:: Selected passage ::
»»
What is the proper way to simulate a network failure on a RHEL Cluster?

Solution Verified - Updated 31 Jul 2024

Environment

Red Hat Enterprise Linux Server 5, 6, 7, 8, or 9 (with the High Availability Add on)

Issue

What is the proper way to simulate a network failure on a RHEL Cluster?
Is doing an ifdown and ifup a proper way to simulate that the network is down on the heartbeat network for a RHEL cluster node?
Why didn't my service group failover when I performed an ifdown on the heartbeat interface?

Resolution

There are a few ways to simulate a network failure. In all the testing procedures below(or any others not document) there is one requirement for the procedure to be a valid method for testing a network interface failure which is that the network interface always has to have the flags of UP and LOWER_UP.

For example here is output showing the different flags for a network device:

# ip link show eth1
3: eth1: <BROADCAST,MULTICAST,UP,LOWER_UP> mtu 1500 qdisc pfifo_fast state UP qlen 1000
    link/ether 52:54:00:3a:ce:bd brd ff:ff:ff:ff:ff:ff

The flag LOWER_UP is the physical layer link(also known as layer 1) flag which means if the LOWER_UP was set then your Ethernet cable was plugged in and connected to a network(could see another connected device). The UP flag refers to the data link layer (also known as layer 2), which means that you can send and receive ethernet packets.
««
:: Dataset content ::
»»
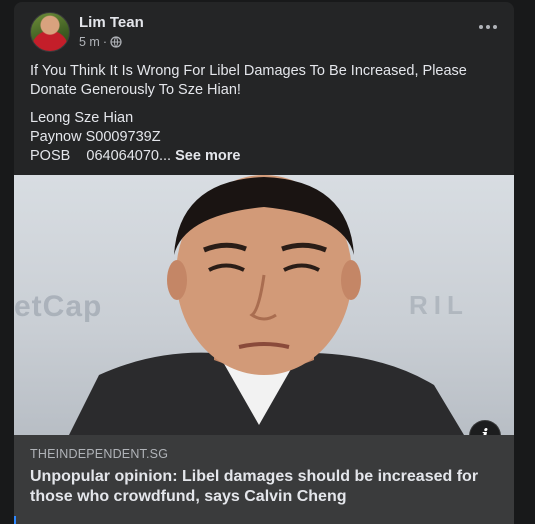 The width and height of the screenshot is (535, 524). Describe the element at coordinates (82, 118) in the screenshot. I see `post-body-line: Leong Sze Hian` at that location.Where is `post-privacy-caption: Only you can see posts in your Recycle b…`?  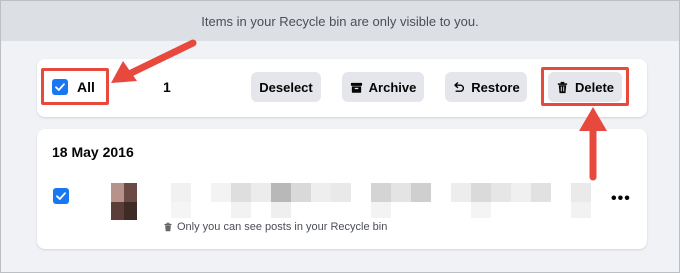
post-privacy-caption: Only you can see posts in your Recycle b… is located at coordinates (275, 227).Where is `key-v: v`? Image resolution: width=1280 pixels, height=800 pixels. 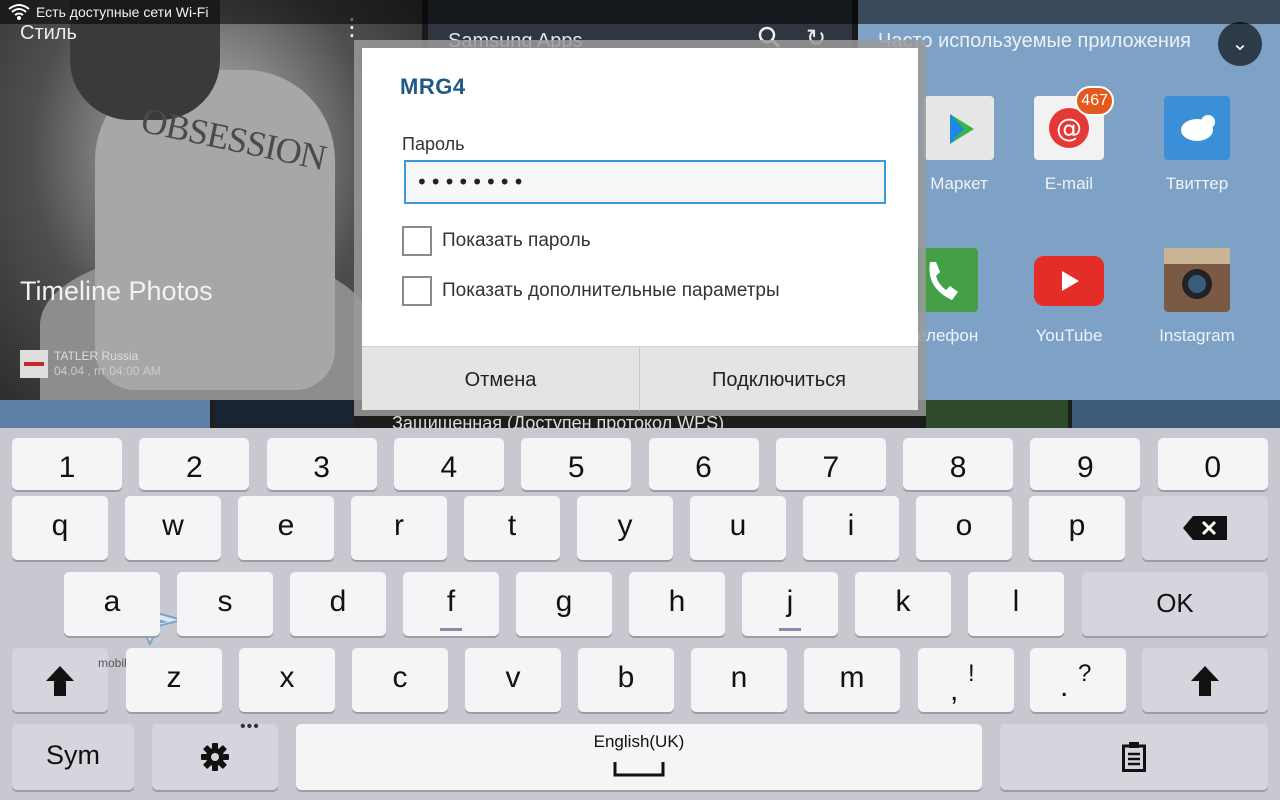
««
:: To do ::
a – In the page on simulating a network failure on a RHEL cluster, reproduce the text from "Solution Verified - Updated" up to and including "RHEL cluster node?".
b – Translate this sentence from the RHEL cluster network failure page into Spanish: "The UP flag refers to the data link layer (also known as layer 2), which means that you can send and receive ethernet packets."
c – Pick up the page on simulating a network failure on a RHEL cluster after its final sentence and keep writing.

:: Your responses ::
a –
Solution Verified - Updated 31 Jul 2024

Environment

Red Hat Enterprise Linux Server 5, 6, 7, 8, or 9 (with the High Availability Add on)

Issue

What is the proper way to simulate a network failure on a RHEL Cluster?
Is doing an ifdown and ifup a proper way to simulate that the network is down on the heartbeat network for a RHEL cluster node?

b – El indicador UP se refiere a la capa de enlace de datos (también conocida como capa 2), lo que significa que se pueden enviar y recibir paquetes Ethernet.

c –
The LOWER_UP is always enabled on virtual machines(KVM) and is unreliable method to determine actual state of physical link. The only reliable testing methods are the ones outlined below for virtual machines and physical machines which leave the network interfaces in a valid state for testing network faults.

List of supported testing procedure to simulate a faulty network

In all methods to simulate a faulty network, if the cluster is using [redundant heartbeat network or RRP](/solutions/61832) or [network bonding](/articles/3068841) then then all network paths will need to made faulty in order for the cluster node to lose communication with the other nodes.

For all commands that are listed below will need to be run as the root user.

Physical machines only

Pull the network cable that is used for cluster communication on one of the cluster nodes.
Bring down the corresponding port on the switch.
Use a firewall to block the ports used by corosync.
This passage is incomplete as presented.